GameSpite Quarterly 8 | Beyond the Beyond: Beyond Redemption?


This might come as a bit of a surprise to some, not least to myself, but Camelot’s Beyond the Beyond is not a bad game! Camelot’s first classical RPG, which is largely reviled today by most veterans of the early PlayStation era, wasn't a great game by any means, but it's certainly not as bad as it's remembered today. Apart from its inherent faults and problems, there was one major factor that worked against Beyond the Beyond: High-wrought expectation. After all, the PlayStation was new, fresh, and brought new life and aspects to classical genres like racing games or fighters. Just imagine what it might do with an RPG!

Sure, there was King's Field and there was Persona, but dammit, we were all waiting for a real Japanese-style role-playing-game: One with swords and magic and dragons, with anime characters, colorful hair, turn-based battles, and all these things.
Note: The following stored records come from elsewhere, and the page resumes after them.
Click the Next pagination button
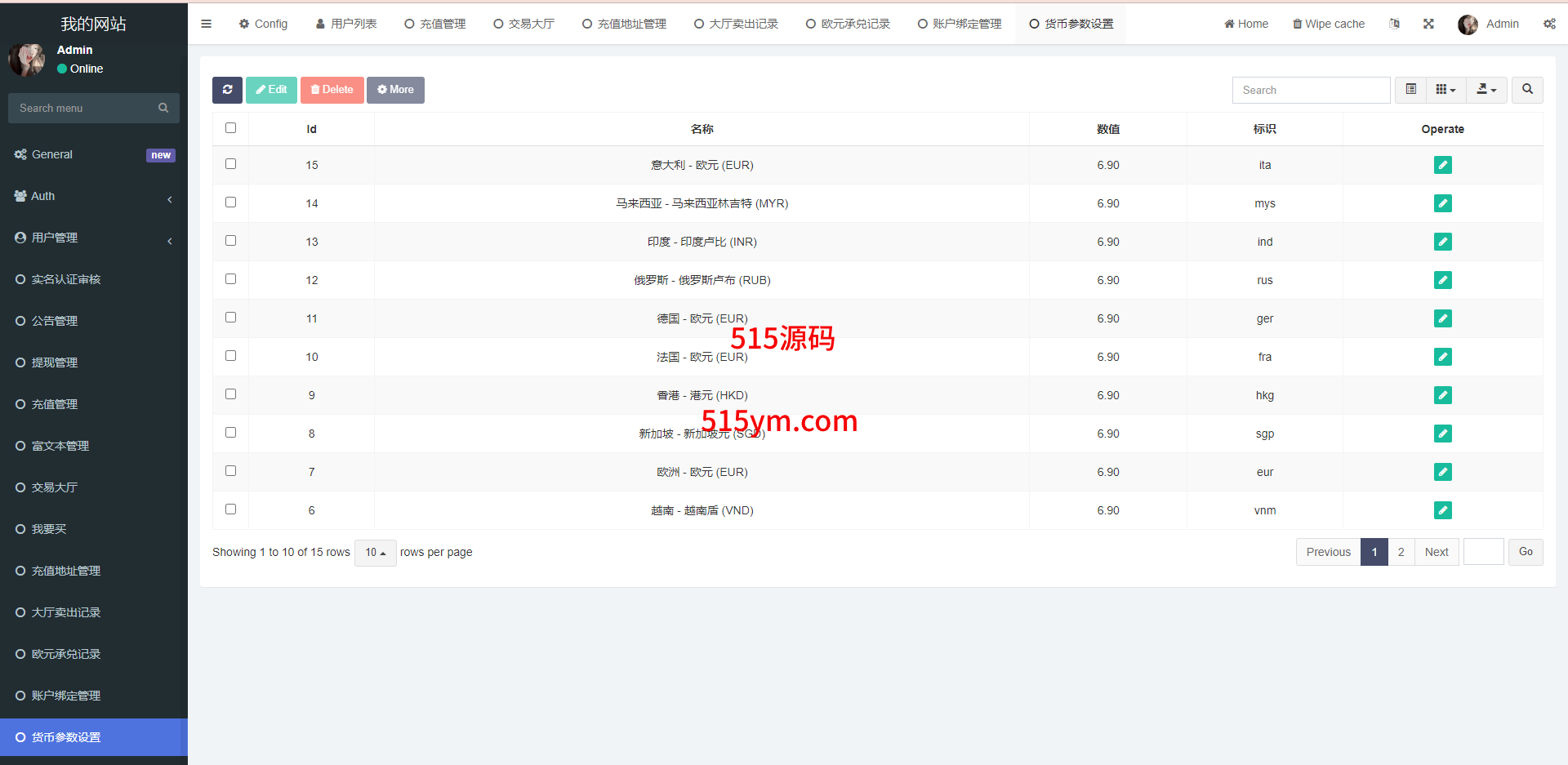click(1436, 553)
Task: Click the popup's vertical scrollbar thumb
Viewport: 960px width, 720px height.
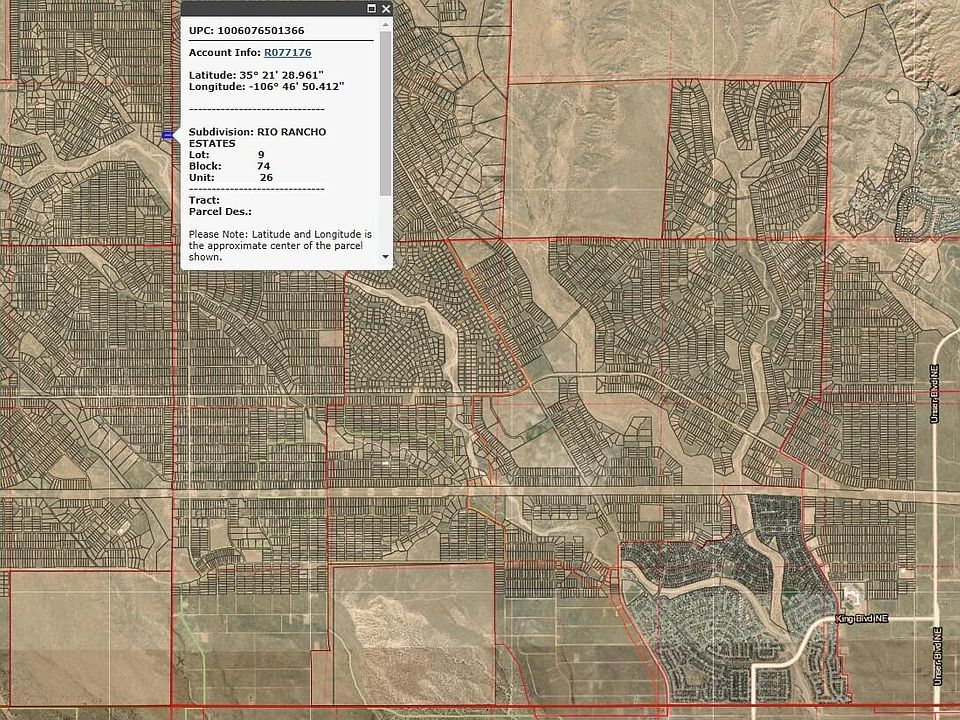Action: [386, 110]
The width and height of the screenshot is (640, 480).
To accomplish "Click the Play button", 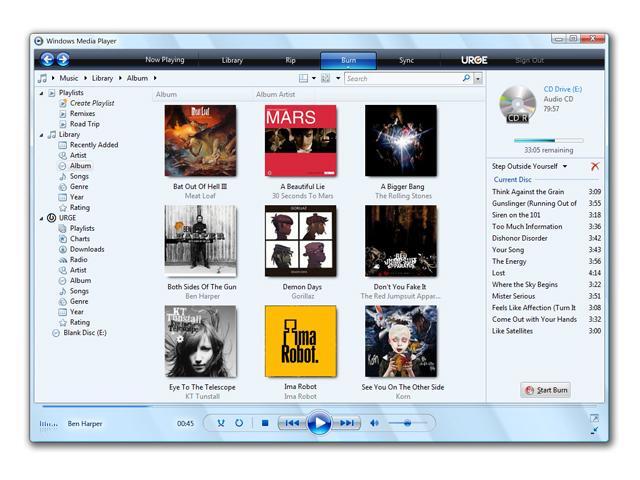I will (319, 423).
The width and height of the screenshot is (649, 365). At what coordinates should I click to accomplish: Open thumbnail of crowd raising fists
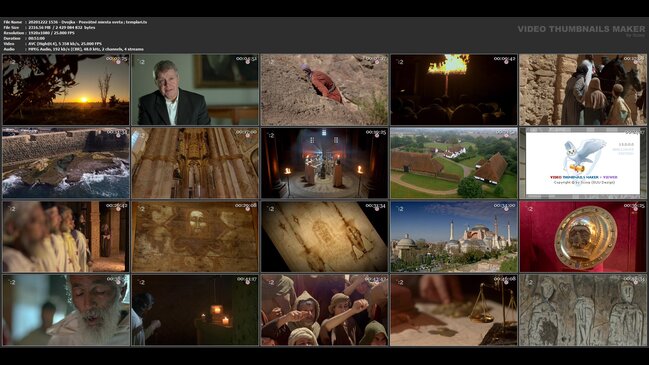coord(324,310)
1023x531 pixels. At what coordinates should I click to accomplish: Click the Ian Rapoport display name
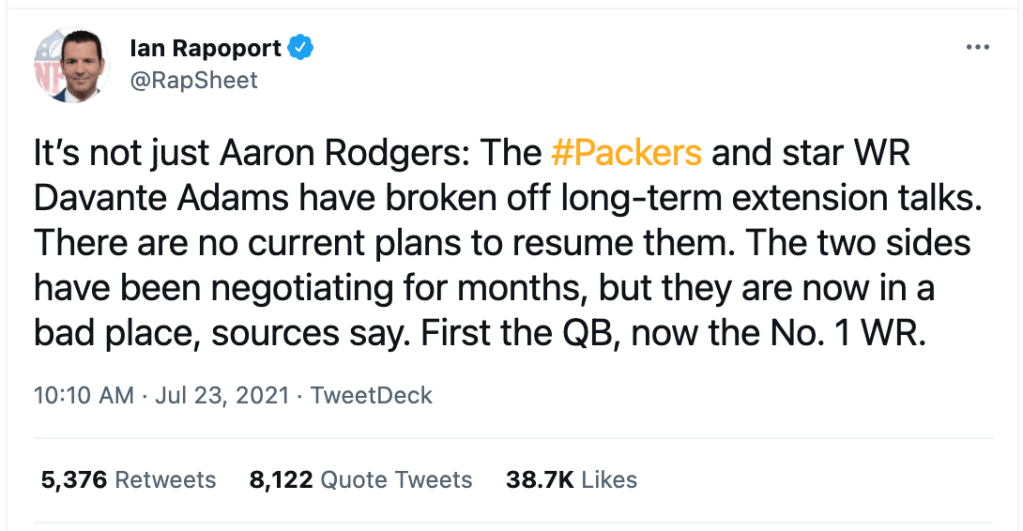pyautogui.click(x=204, y=46)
And when it became clearer and clearer that we weren't getting Arc the Lad any time soon, the collective hope shifted to Beyond the Beyond. After seeing pictures on the Internet (if you could afford it, back then) or in imported issues of Famitsu, we were certain that this would be the one to hold out for: Thanks to its polygonal world map and battle arenas, Beyond the Beyond should actually be able to make it past Sony’s alleged no-2D policy.

And after all, Beyond the Beyond was made by the guys behind Shining Force. One look at the graphical style, the italicized font, and the characteristic menus made that quite clear. So yes, it's safe to say that expectations were exceedingly high. When the game finally arrived, we were ecstatic -- a beautiful double case adorned with the original Japanese art; back in the day, this was almost unheard of, with hideously redrawn covers like Breath of Fire? and its sequel or Lufia and the Fortress of Doom being the norm. It was this collective high that kept starved RPG fans going through the first couple of hours.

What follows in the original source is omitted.